Apart from questioning their dominance over the market, the lawmakers also interrogated the players on privacy, political bias, and tackling misinformation.
"Simply put, they have too much power," Representative David Cicilline said in his opening remarks at the hearing. He said the pandemic has made these four tech companies more powerful than ever.
The Probe
Last year in June, the US House Judiciary Committee called for a bipartisan investigation into competition in digital markets. The reason behind these anti-trust investigations is to find whether these companies involve in anti-competitive practices.
The committee is looking into Amazon to check whether the e-commerce giant used sensitive information from third-party sellers present on its platform to develop competing products.

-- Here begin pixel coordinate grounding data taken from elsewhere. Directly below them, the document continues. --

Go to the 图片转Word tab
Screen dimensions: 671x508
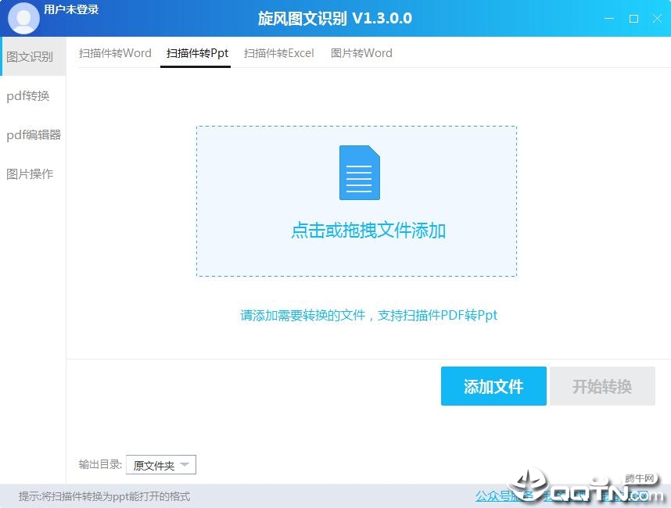[361, 53]
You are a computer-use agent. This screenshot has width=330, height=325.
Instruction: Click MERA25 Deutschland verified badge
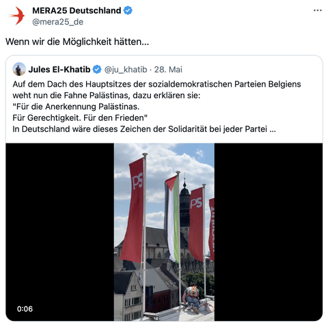pyautogui.click(x=128, y=10)
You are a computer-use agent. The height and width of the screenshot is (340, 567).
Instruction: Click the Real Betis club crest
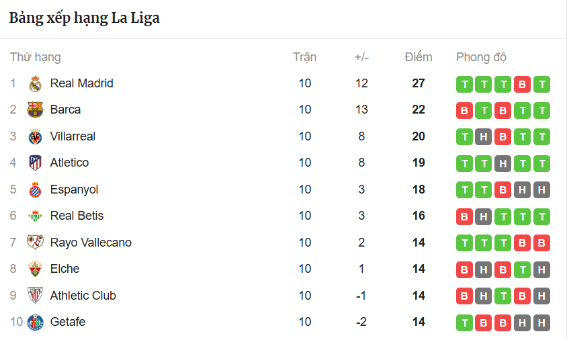click(x=35, y=216)
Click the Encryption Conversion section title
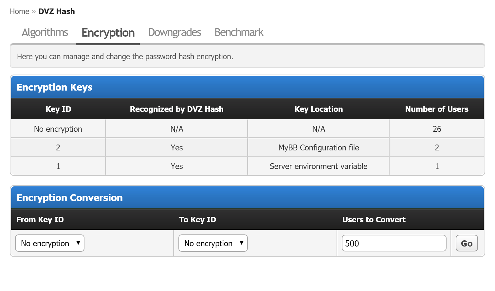495x291 pixels. [x=69, y=198]
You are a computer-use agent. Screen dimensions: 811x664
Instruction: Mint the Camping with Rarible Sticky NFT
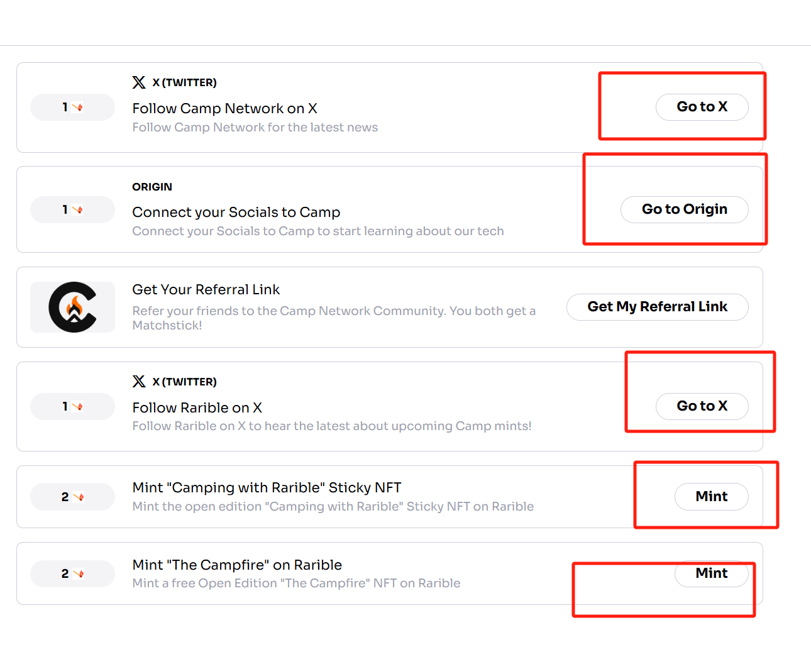point(712,497)
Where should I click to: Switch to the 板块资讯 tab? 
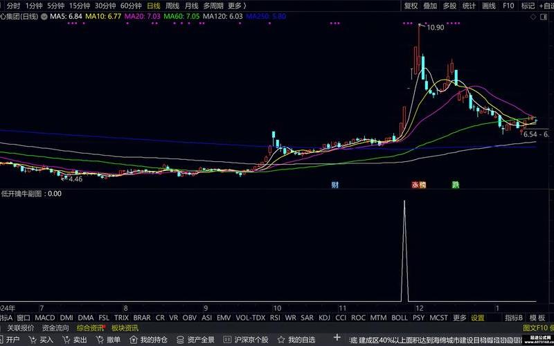click(125, 328)
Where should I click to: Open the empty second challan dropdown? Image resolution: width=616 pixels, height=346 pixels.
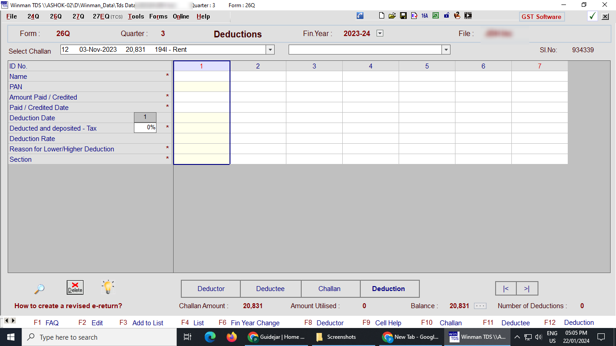click(446, 50)
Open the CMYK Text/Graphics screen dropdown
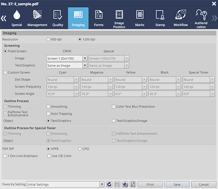The height and width of the screenshot is (189, 218). (85, 65)
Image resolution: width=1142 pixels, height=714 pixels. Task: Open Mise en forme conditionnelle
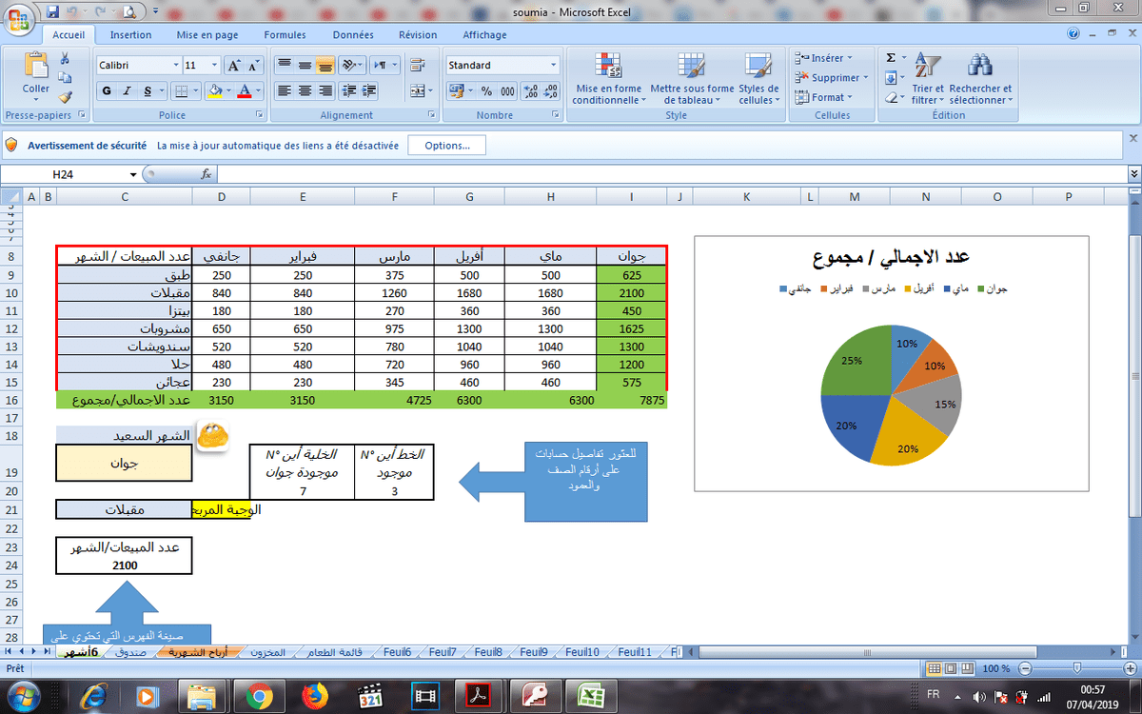608,80
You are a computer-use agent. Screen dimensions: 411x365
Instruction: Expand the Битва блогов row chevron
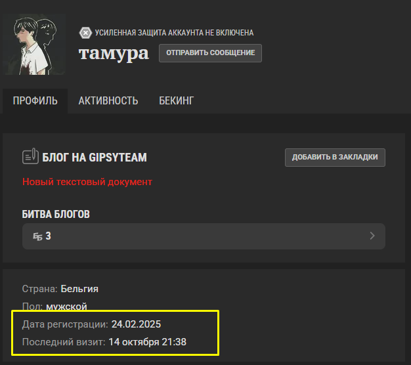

The committee is investigating Apple because of the claims that Apple gives undue advantage to its own apps compared with third-party products on its own App Store.
Google, the biggest search engine, is being questioned for its overall control in the digital advertising industry. Facebook's Zuckerberg is under probe for its acquisition of WhatsApp, Instagram and Giphy.
The Hearing
While all the four-faced the wrath of the congressmen, Sundar Pichai and Mark Zuckerberg received the most flak.
During the five hours of hearing, Pichai struggled to respond to the accusations of anti-conservative bias. When asked about the company's algorithm, Pichai was seen responding with "happy to engage" multiple times.
On Google's merging data from Double Click, Rep. Val Demings said the move "destroyed users' anonymity" on the Internet.
Zuckerberg faced tough questions on its acquisition of Instagram, WhatsApp and was asked about copying its competitors' features. The lawmaker pressed him for selling user data to the third party and questioned him for repeated failure in tackling fake news and conspiracy theories disseminated on the social media platform.
Zuckerberg, in his response, said Facebook has adapted features from others but denied the allegation of being anti-competitive in nature.
Bezos, in his first appearance before a congressional committee, defended Amazon's dealings with third-party sellers.
When asked to Cook about Apple favouring some app developers, he replied the company follows open and transparent rules that are applied evenly to everyone.